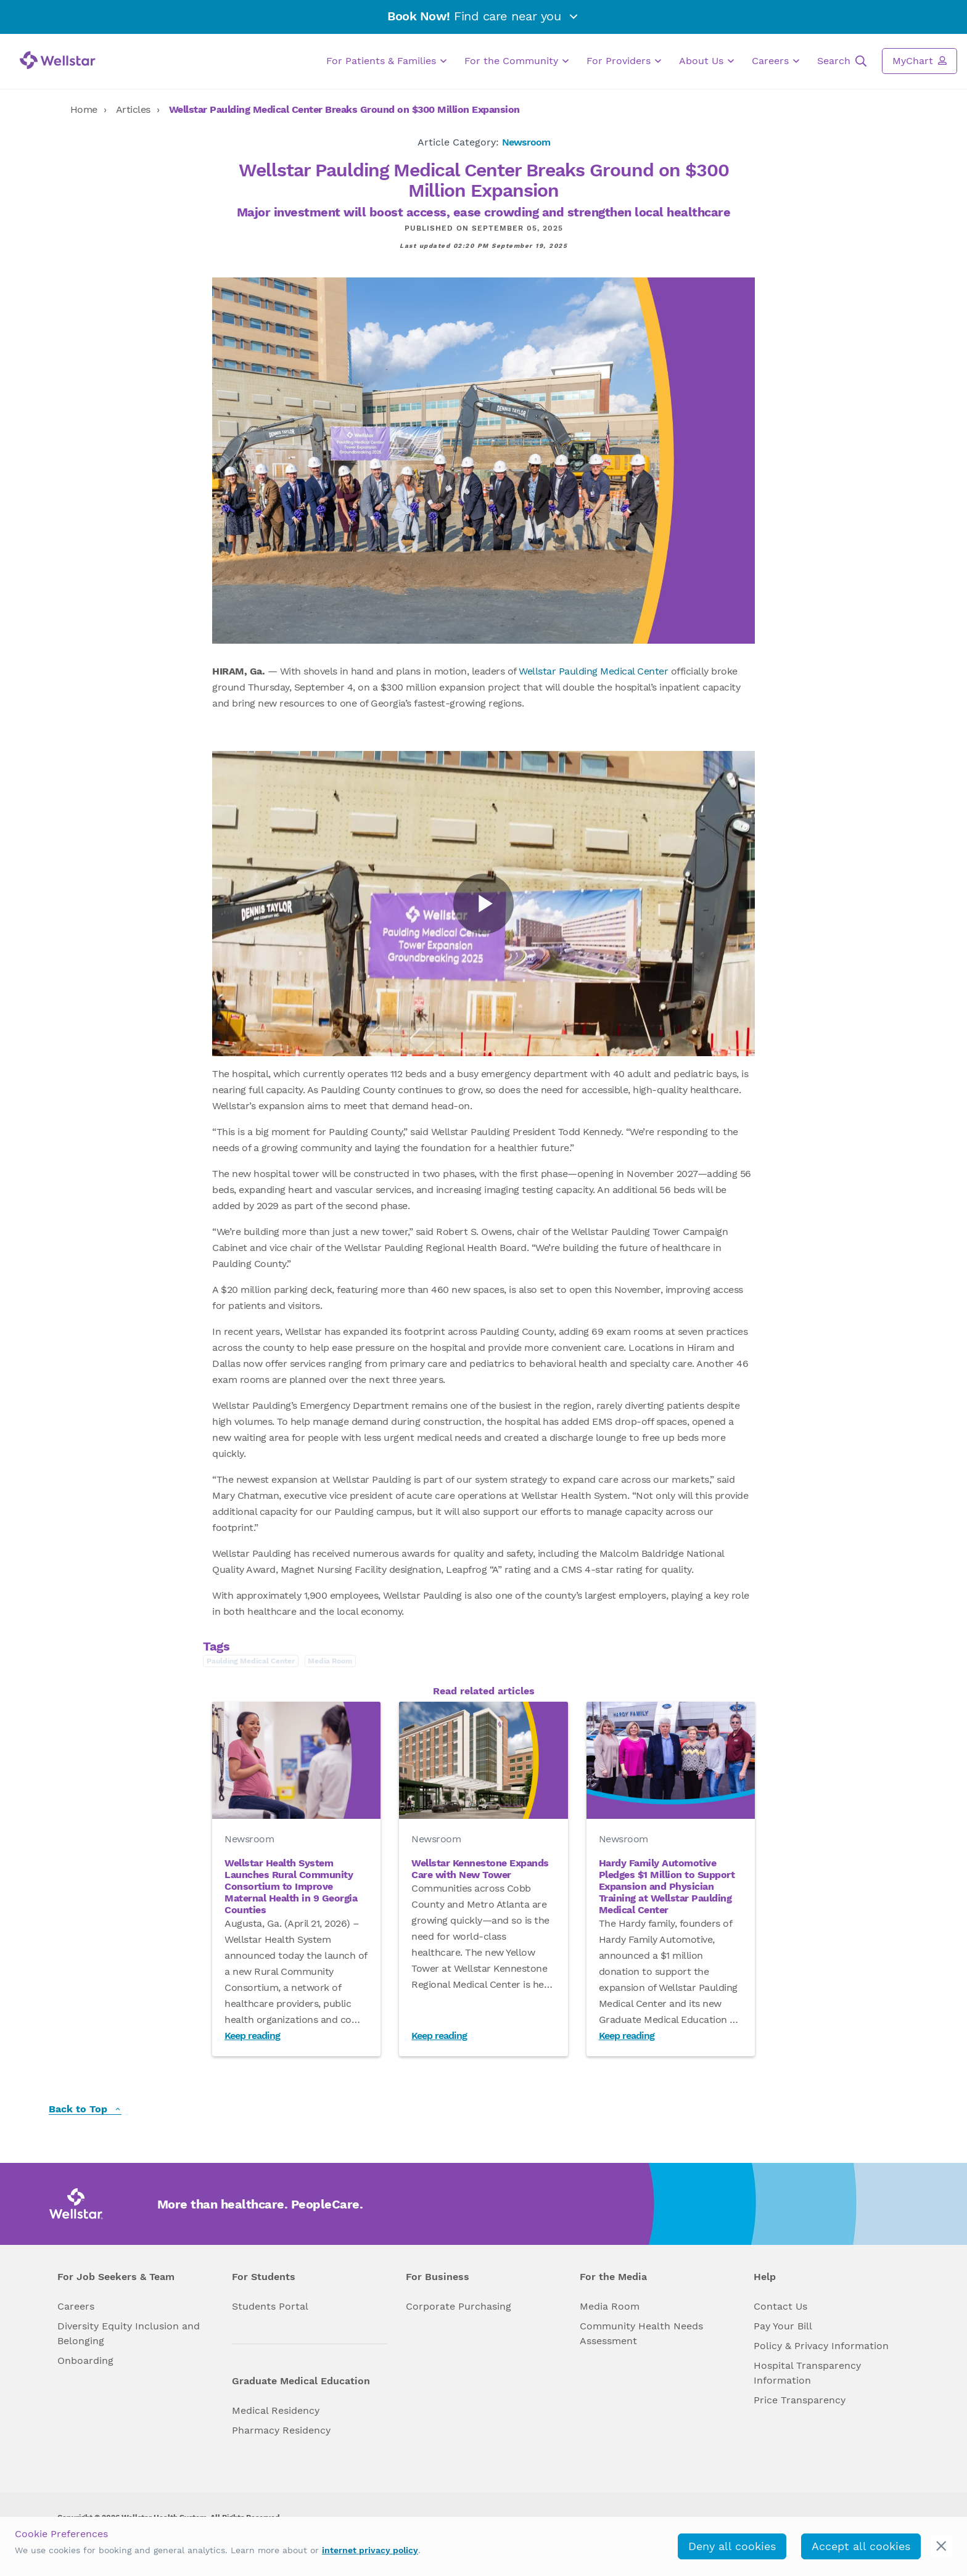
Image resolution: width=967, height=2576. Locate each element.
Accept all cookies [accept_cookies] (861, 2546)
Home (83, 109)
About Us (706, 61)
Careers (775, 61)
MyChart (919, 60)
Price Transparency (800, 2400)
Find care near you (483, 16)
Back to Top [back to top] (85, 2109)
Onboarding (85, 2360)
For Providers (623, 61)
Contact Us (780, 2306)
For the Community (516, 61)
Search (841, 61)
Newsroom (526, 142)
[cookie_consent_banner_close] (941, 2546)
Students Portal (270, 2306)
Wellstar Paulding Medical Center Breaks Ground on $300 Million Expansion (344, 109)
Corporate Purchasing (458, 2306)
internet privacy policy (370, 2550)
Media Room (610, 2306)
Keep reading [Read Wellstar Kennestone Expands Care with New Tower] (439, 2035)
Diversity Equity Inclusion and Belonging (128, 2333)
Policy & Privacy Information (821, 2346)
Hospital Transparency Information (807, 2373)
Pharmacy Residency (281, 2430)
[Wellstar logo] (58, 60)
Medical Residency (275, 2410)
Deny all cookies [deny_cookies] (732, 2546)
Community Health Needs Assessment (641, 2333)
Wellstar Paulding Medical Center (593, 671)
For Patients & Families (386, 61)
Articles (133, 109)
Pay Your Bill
□ □ □
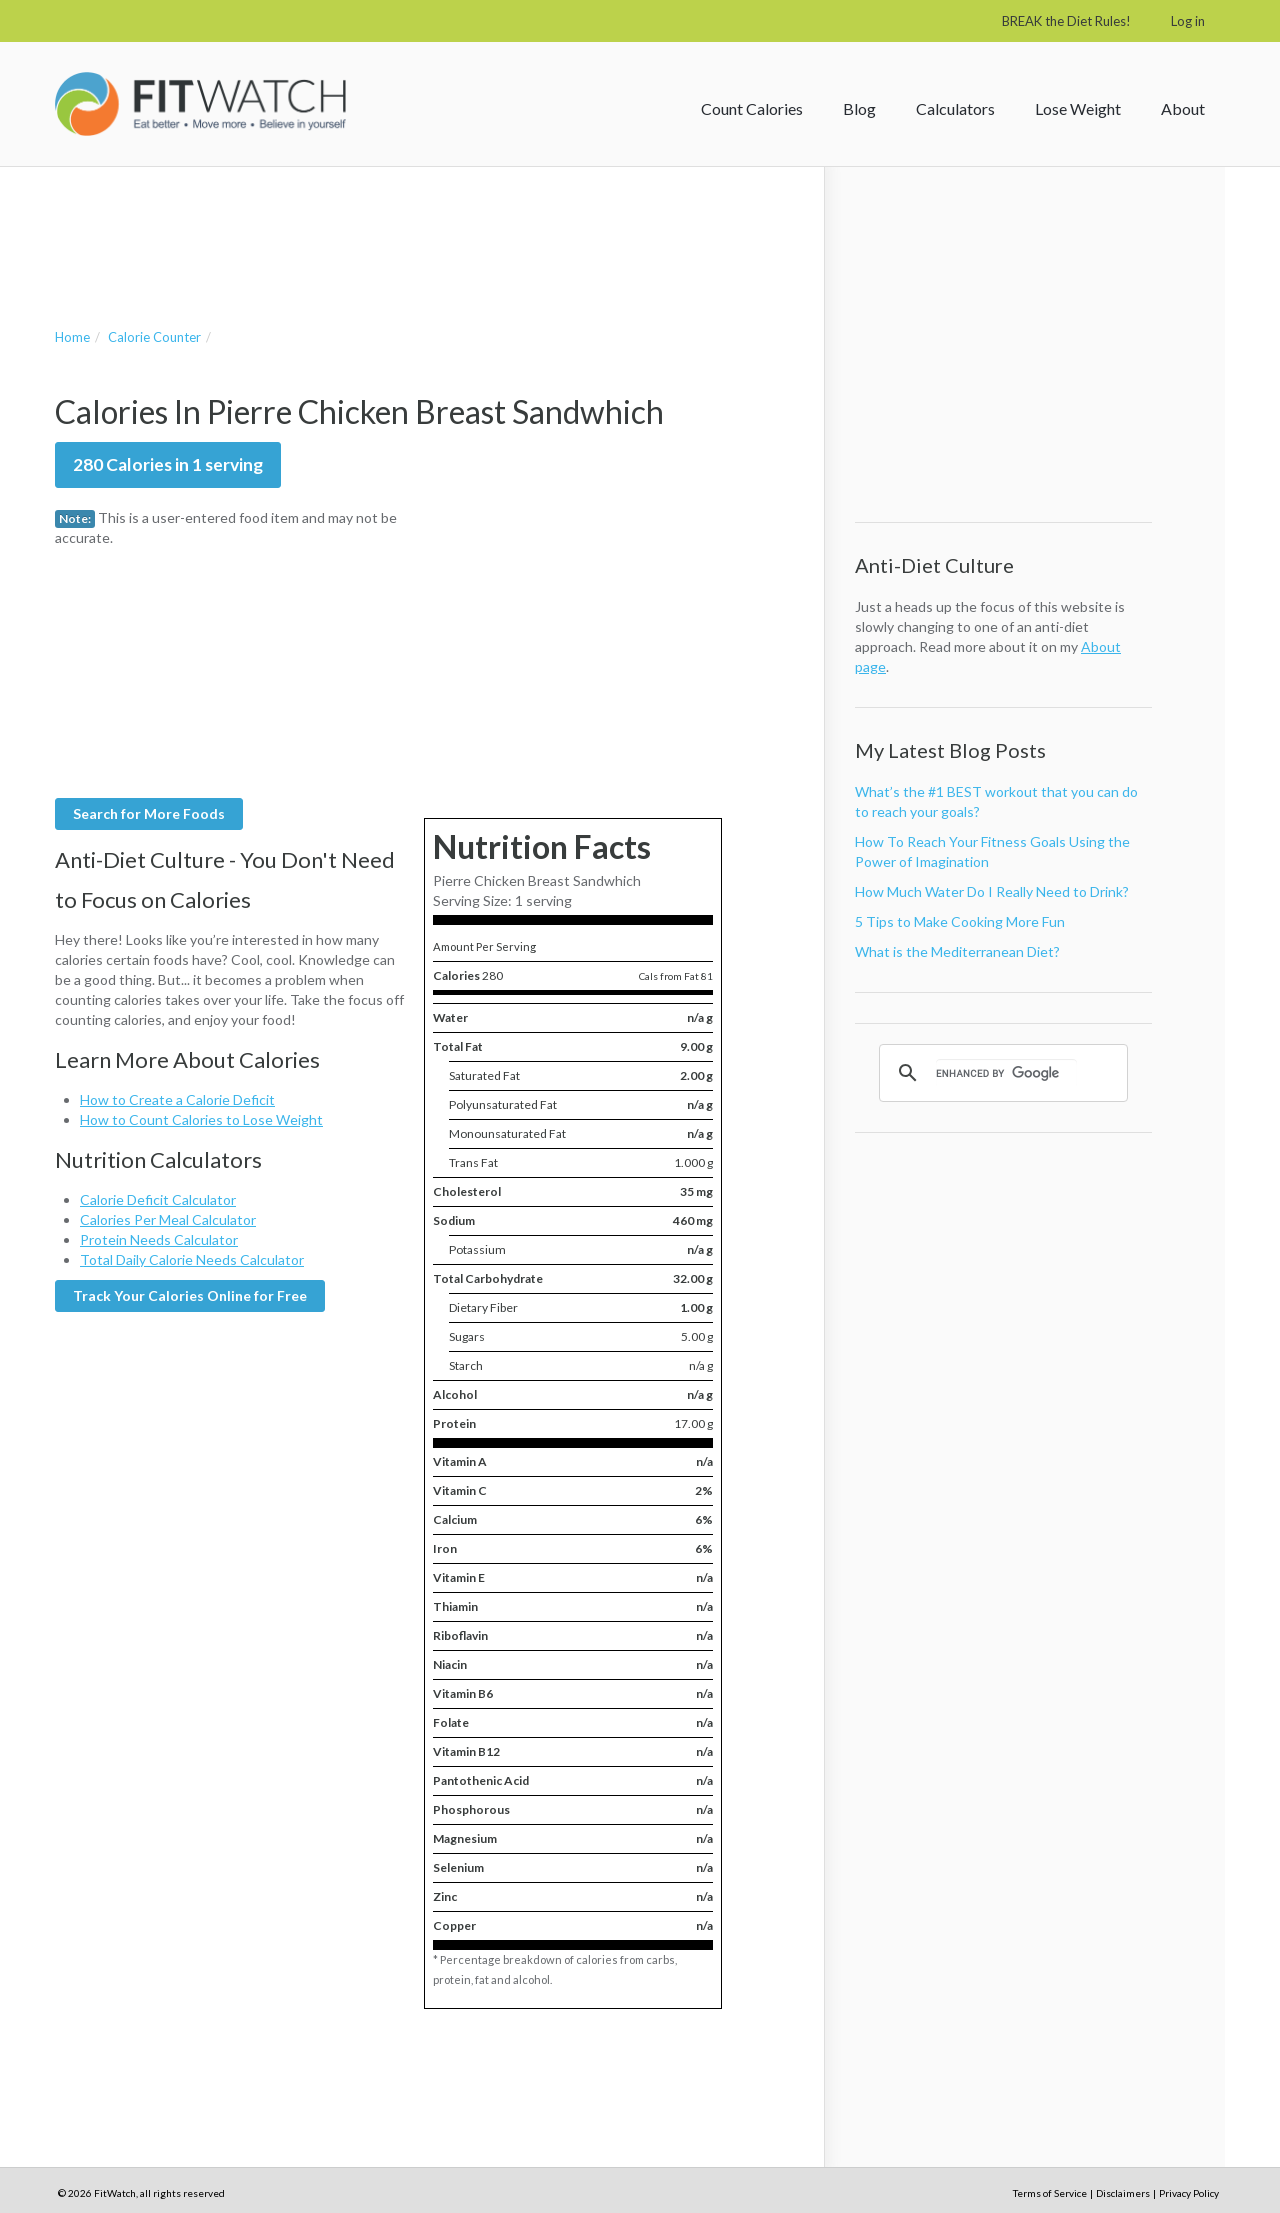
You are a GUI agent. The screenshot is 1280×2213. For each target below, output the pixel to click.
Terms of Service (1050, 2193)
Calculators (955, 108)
□ □ □
WHAT YOU ARE ASKED TO DO> Everything starting at the line containing "[cookie_consent_banner_close] (941, 2546)" and ending at the line containing "Media Room (610, 2306)" in the records above should be repeated exactly, and only that.

RESULT BELOW>
[cookie_consent_banner_close] (941, 2546)
Students Portal (270, 2306)
Wellstar Paulding Medical Center Breaks Ground on $300 Million Expansion (344, 109)
Corporate Purchasing (458, 2306)
internet privacy policy (370, 2550)
Media Room (610, 2306)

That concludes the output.